WHAT THE TASK ASKS - From the first line of the records down to the one that holds "Error Resolution (443, 1945)", transcribe each line exactly and add nothing.
'''
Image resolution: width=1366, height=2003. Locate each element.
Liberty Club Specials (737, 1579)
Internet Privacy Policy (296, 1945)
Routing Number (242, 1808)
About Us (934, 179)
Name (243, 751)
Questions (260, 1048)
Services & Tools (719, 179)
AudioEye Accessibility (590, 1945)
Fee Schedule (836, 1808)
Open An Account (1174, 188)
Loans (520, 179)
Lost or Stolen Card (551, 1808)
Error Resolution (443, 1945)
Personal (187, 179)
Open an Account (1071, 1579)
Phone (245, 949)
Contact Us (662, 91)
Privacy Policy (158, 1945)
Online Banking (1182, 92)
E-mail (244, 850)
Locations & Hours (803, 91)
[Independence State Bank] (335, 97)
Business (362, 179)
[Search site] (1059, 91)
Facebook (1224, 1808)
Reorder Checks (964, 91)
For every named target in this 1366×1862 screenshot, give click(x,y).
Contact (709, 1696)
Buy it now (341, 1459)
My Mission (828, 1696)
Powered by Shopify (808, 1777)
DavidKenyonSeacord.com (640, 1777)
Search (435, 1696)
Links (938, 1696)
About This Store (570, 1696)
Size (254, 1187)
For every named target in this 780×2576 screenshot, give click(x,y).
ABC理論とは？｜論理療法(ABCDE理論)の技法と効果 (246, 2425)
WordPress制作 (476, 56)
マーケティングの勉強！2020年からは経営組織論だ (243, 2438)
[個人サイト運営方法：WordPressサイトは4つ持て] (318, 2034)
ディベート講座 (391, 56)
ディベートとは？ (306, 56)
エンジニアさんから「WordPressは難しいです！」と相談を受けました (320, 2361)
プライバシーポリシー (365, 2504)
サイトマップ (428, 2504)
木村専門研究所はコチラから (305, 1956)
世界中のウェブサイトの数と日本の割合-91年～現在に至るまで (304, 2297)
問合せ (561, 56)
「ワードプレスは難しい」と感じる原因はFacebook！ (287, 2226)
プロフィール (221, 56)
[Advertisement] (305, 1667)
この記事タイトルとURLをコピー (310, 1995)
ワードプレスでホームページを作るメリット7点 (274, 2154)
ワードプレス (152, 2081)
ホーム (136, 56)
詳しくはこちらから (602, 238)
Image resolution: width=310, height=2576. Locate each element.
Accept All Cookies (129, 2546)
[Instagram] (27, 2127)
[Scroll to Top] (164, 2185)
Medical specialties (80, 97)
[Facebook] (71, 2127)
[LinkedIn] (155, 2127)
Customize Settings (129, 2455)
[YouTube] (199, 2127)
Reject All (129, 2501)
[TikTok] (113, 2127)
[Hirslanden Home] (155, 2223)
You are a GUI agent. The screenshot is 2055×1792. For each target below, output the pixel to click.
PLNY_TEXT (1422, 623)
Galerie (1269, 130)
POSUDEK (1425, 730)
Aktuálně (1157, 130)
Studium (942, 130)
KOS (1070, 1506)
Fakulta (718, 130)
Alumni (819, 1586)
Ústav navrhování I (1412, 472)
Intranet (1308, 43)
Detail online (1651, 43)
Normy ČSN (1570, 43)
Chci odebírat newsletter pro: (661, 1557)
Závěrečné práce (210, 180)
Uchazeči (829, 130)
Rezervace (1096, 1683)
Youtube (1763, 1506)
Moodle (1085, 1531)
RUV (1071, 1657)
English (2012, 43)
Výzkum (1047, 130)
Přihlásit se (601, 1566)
'''
YOUR RESPONSE -
Image resolution: width=1366, height=2003. Locate each element.
Liberty Club Specials (737, 1579)
Internet Privacy Policy (296, 1945)
Routing Number (242, 1808)
About Us (934, 179)
Name (243, 751)
Questions (260, 1048)
Services & Tools (719, 179)
AudioEye Accessibility (590, 1945)
Fee Schedule (836, 1808)
Open An Account (1174, 188)
Loans (520, 179)
Lost or Stolen Card (551, 1808)
Error Resolution (443, 1945)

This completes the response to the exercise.